The MIPSpro 64-bit compilers support both single and double precision versions of the following vector instrinsic functions: asin(), acos(), atan(), cos(), exp(), log(), sin(), tan(), sqrt(). In C they are declared as follows:

/* single precision vector routines */
extern  __vacosf( float *x, float *y, int count, int stridex, int stridey );
extern  __vasinf( float *x, float *y, int count, int stridex, int stridey );
extern  __vatanf( float *x, float *y, int count, int stridex, int stridey );
extern  __vcosf(  float *x, float *y, int count, int stridex, int stridey );
extern  __vexpf(  float *x, float *y, int count, int stridex, int stridey );
extern  __vlogf(  float *x, float *y, int count, int stridex, int stridey );
extern  __vsinf(  float *x, float *y, int count, int stridex, int stridey );
extern  __vtanf(  float *x, float *y, int count, int stridex, int stridey );
/* double precision vector routines */
extern  __vacos( double *x, double *y, int count, int stridex, int stridey );
extern  __vasin( double *x, double *y, int count, int stridex, int stridey );
extern  __vatan( double *x, double *y, int count, int stridex, int stridey );
extern  __vcos(  double *x, double *y, int count, int stridex, int stridey );
extern  __vexp(  double *x, double *y, int count, int stridex, int stridey );
extern  __vlog(  double *x, double *y, int count, int stridex, int stridey );
extern  __vsin(  double *x, double *y, int count, int stridex, int stridey );
extern  __vtan(  double *x, double *y, int count, int stridex, int stridey )

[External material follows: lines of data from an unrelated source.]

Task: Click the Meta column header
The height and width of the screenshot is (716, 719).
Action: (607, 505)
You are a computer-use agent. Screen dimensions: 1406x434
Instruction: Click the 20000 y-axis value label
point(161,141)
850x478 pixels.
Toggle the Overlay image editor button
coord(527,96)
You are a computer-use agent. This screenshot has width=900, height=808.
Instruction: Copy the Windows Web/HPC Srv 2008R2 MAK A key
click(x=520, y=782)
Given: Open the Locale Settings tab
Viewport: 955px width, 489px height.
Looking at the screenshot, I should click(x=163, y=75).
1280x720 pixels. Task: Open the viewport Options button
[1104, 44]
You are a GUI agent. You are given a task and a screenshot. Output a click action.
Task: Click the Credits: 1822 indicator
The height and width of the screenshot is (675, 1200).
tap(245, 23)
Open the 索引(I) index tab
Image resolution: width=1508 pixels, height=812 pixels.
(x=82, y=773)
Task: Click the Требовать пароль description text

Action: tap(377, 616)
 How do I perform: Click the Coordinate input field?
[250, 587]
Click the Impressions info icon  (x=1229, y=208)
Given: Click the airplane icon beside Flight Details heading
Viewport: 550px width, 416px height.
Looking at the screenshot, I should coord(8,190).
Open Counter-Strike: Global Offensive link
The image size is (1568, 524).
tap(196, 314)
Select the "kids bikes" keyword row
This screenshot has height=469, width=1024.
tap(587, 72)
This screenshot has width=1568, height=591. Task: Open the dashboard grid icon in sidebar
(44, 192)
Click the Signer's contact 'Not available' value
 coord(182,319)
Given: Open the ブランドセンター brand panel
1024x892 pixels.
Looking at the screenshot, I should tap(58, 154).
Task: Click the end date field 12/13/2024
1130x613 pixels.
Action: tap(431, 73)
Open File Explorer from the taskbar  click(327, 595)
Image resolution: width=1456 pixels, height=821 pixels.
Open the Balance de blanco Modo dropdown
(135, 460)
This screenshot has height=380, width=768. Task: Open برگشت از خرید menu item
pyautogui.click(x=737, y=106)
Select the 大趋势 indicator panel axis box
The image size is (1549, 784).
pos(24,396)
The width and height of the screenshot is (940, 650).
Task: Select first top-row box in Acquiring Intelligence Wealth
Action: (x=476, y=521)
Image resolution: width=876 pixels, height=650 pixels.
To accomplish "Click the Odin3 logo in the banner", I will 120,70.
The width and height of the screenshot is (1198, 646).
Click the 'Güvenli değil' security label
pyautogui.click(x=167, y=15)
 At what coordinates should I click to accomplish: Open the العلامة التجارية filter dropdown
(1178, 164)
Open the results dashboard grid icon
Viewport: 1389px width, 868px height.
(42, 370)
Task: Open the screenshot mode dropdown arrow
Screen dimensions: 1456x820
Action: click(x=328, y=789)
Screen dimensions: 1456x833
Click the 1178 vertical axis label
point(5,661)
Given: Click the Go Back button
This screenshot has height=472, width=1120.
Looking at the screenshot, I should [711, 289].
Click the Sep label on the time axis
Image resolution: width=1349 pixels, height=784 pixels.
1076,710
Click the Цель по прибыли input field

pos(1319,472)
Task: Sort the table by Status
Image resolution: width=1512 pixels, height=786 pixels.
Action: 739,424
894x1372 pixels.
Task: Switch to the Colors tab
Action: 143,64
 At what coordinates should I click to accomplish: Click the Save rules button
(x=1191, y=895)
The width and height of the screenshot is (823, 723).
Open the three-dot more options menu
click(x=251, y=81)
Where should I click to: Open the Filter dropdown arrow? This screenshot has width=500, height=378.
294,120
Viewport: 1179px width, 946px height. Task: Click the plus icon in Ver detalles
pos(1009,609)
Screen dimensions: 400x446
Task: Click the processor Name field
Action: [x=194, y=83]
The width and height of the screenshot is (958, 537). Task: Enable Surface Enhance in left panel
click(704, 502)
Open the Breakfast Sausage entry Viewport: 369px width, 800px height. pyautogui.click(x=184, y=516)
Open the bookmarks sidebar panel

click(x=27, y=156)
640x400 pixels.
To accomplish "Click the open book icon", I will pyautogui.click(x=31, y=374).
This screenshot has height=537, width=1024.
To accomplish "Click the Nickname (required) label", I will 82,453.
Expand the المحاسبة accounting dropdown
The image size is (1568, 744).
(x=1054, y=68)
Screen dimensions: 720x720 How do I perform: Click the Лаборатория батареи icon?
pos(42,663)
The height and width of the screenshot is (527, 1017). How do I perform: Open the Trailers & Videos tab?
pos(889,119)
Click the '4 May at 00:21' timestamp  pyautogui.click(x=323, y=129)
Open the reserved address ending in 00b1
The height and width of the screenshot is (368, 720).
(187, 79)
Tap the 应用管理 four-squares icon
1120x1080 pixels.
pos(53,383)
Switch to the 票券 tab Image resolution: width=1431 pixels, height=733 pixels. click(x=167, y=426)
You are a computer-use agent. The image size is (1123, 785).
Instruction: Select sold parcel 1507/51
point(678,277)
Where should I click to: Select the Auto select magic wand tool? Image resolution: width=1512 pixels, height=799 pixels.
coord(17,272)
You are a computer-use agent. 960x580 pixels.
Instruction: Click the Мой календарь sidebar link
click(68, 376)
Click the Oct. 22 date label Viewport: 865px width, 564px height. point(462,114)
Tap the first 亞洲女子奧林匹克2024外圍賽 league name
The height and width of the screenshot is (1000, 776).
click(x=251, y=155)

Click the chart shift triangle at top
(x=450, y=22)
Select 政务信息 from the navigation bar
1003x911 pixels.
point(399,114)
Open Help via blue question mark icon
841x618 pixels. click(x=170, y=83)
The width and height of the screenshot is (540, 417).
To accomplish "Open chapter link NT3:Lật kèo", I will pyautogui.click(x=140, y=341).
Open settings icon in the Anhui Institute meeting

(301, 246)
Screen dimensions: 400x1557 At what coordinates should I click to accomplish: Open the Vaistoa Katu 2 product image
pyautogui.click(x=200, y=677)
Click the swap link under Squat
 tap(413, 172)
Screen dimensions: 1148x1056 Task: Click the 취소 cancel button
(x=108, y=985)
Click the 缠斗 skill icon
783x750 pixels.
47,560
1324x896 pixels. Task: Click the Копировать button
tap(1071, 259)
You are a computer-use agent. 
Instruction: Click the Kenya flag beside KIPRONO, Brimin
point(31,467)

The variables x and y are assumed to be pointers to non-overlapping arrays. Each routine is functionally equivalent to the following pseudo-code fragment:

    do i = 1, count-1
        y[i*stridey] = func(x[i*stridex])
    enddo

where func() is the scalar version of the vector intrinsic.

Performance and Accuracy

The vector intrinsics are optimized and software pipelined to take advantage of the R8000's performance features. Throughput is several times greater than that of repeatedly calling the corresponding scalar function though the result may not necessarily agree to the last bit. For further information about accuracy and restrictions of the vector intrinsics please refer to your IRIX Compiler_dev Release Notes.

Manual vs. Automatic Invocation

All of the vector intrinsics can be called explicitly from your program. In Fortran the following example invokes the vector intrinsic vexpf().

    real*4 x(N), y(N)
    integer*8 N, i
    i = 1
    call vexpf$( %val(%loc(x(1))),
    &            %val(%loc(y(1))),
    &            %val(N),%val(i),%val(i))
    end

The compiler at optimization level -O3 also recognizes the use of scalar versions of these intrinsics on array elements inside loops and turns them into calls to the vector versions. If you need to turn this feature off to improve the accuracy of your results, add -LNO:vint=OFF to your compilation command line or switch to a lower optimization level.